Para reformator seperti Martin Luther, John Calvin, dan Ulrich Zwingli tidak hanya memperjuangkan kebenaran doktrinal yang abstrak. Mereka memahami bahwa kebenaran harus diterjemahkan ke dalam kehidupan nyata. Luther, dalam memperjuangkan kebebasan rohani melalui iman kepada Kristus, menghidupi kebenaran itu dengan penuh keberanian, menghadapi ancaman pengucilan dan penganiayaan. Calvin berjuang untuk membangun masyarakat Kristen yang mempraktikkan keadilan dan kasih, bukan hanya melalui pengajaran tetapi juga melalui komunitas yang dia ciptakan di Jenewa.

Kebenaran yang Kita Perjuangkan Harus Berasal dari Hikmat Tuhan

Kebenaran yang kita perjuangkan dalam gereja, dan sebagai orang percaya, haruslah kebenaran yang dilandasi oleh hikmat yang Tuhan berikan, bukan karena ambisi pribadi, kepentingan politik, atau keinginan untuk mendominasi orang lain. Para reformator sangat menyadari hal ini. Luther, misalnya, tidak memulai Reformasi karena keinginannya untuk kekuasaan, tetapi karena keyakinannya bahwa Gereja harus kembali kepada firman Tuhan dan memperbaiki penyimpangan yang terjadi.

Dalam 1 Korintus 2:4-5, Paulus berkata, "Baik perkataanku maupun pemberitaanku tidak kusampaikan dengan kata-kata hikmat yang meyakinkan, tetapi dengan keyakinan akan kekuatan Roh, supaya iman kamu jangan bergantung pada hikmat manusia, tetapi pada kekuatan Allah." Kebenaran yang sejati tidak berasal dari kemampuan kita untuk berdebat atau memaksakan pendapat, melainkan dari kekuatan dan hikmat yang diberikan Tuhan.

Menghargai Mereka yang Tidak Menerima Kebenaran

Di dunia yang penuh perbedaan pendapat, ada banyak orang yang mungkin tidak menerima kebenaran yang kita yakini. Namun, sebagai orang percaya, kita dipanggil untuk menghargai mereka yang memiliki pandangan berbeda, bahkan jika mereka tidak setuju dengan apa yang kita perjuangkan. Kita tidak dipanggil untuk menjauhi mereka atau menghakimi, tetapi untuk melihat itu sebagai refleksi dari perjalanan hidup mereka sendiri.
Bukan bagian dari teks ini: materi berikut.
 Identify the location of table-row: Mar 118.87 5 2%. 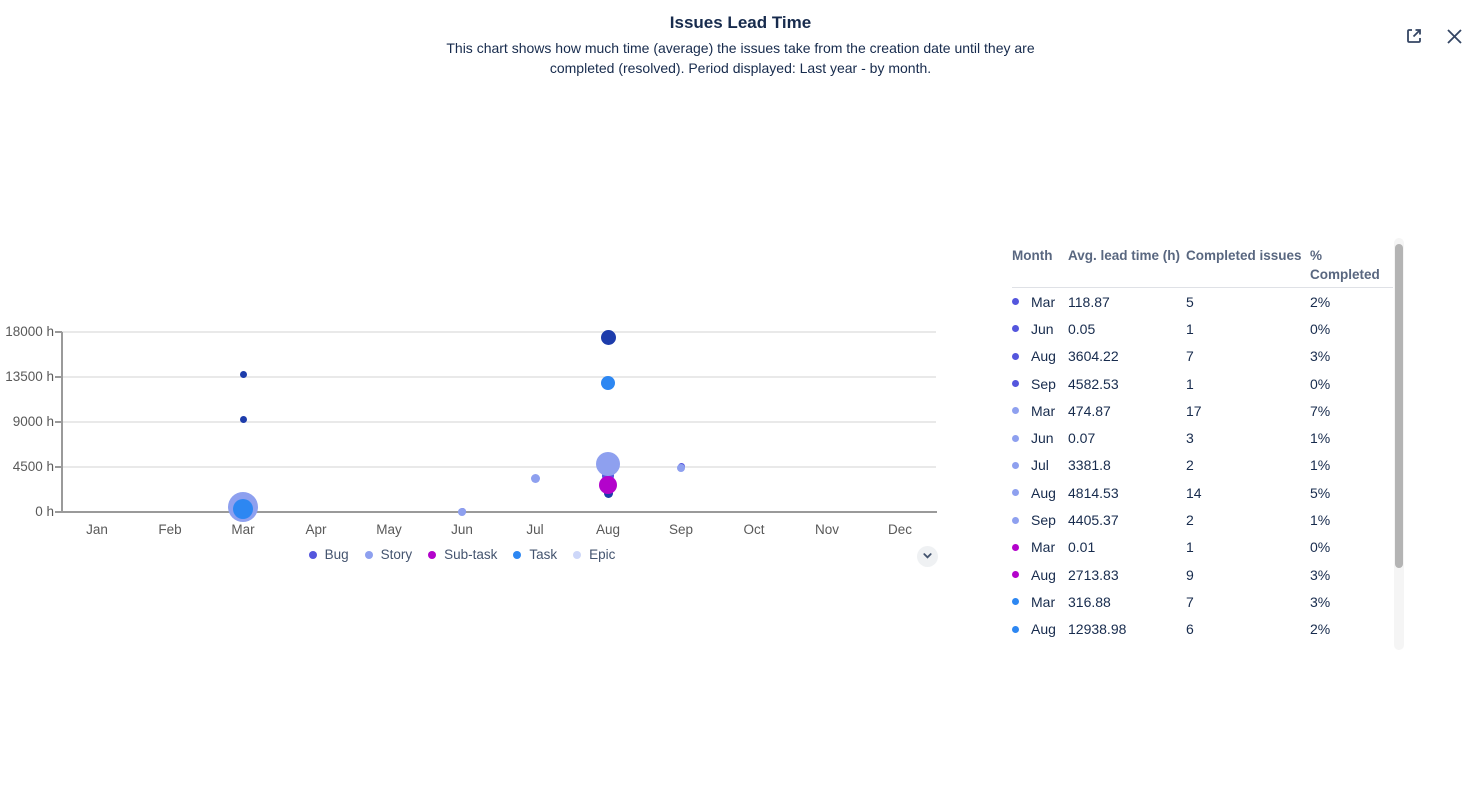
(1202, 302).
Dalam Roma 14:1, Paulus menasihati kita, "Terimalah orang yang lemah imannya tanpa mempercakapkan pendapatnya." Ini mengajarkan kita untuk bersikap rendah hati dan terbuka dalam menghadapi perbedaan, memahami bahwa setiap orang memiliki alasan pribadi dalam memilih jalan hidup dan keyakinannya. Para reformator juga menghadapi banyak penolakan dan oposisi, namun mereka mengerti bahwa perjuangan mereka bukanlah untuk memaksa orang menerima kebenaran, melainkan untuk hidup dalam kebenaran itu sendiri dan membiarkan Tuhan bekerja dalam hati setiap individu.
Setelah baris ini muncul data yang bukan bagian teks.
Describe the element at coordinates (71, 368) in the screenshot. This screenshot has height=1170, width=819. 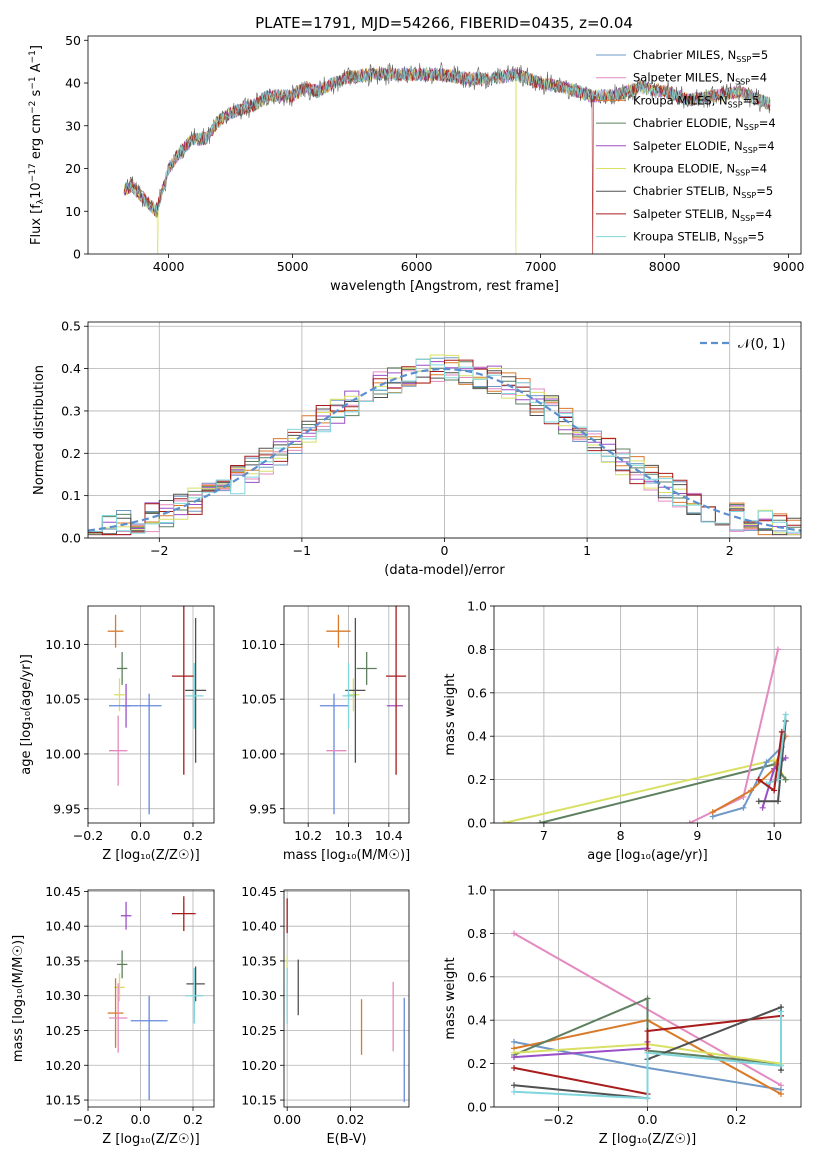
I see `y-tick-label: 0.4` at that location.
Kebenaran Tidak untuk Diperdebatkan, tetapi Dihidupi

Kebenaran yang sejati tidak untuk diperdebatkan atau dibuktikan semata-mata melalui kata-kata, tetapi lebih dari itu, harus dihidupi dalam tindakan kita sehari-hari. Dalam 1 Yohanes 3:18, kita diingatkan, "Anak-anakku, marilah kita mengasihi bukan dengan perkataan atau dengan lidah, tetapi dengan perbuatan dan dalam kebenaran." Kebenaran yang dihidupi adalah kebenaran yang terlihat dalam kasih, pengampunan, dan kerendahan hati. Ini adalah panggilan bagi setiap orang Kristen, seperti yang ditunjukkan oleh Yesus sendiri—menghidupi kebenaran melalui cinta kasih dan pengorbanan-Nya di kayu salib.

Para reformator seperti Luther dan Calvin tidak hanya berbicara tentang kebenaran. Mereka hidup dalam kebenaran yang mereka percayai. Luther tidak mundur dari keyakinannya meskipun diancam dengan ekskomunikasi. Ia terus menghidupi iman yang dipulihkan berdasarkan firman Tuhan, dengan tetap melayani orang-orang di sekitarnya, mengajarkan Injil, dan menerjemahkan Alkitab ke dalam bahasa yang bisa dipahami oleh orang awam.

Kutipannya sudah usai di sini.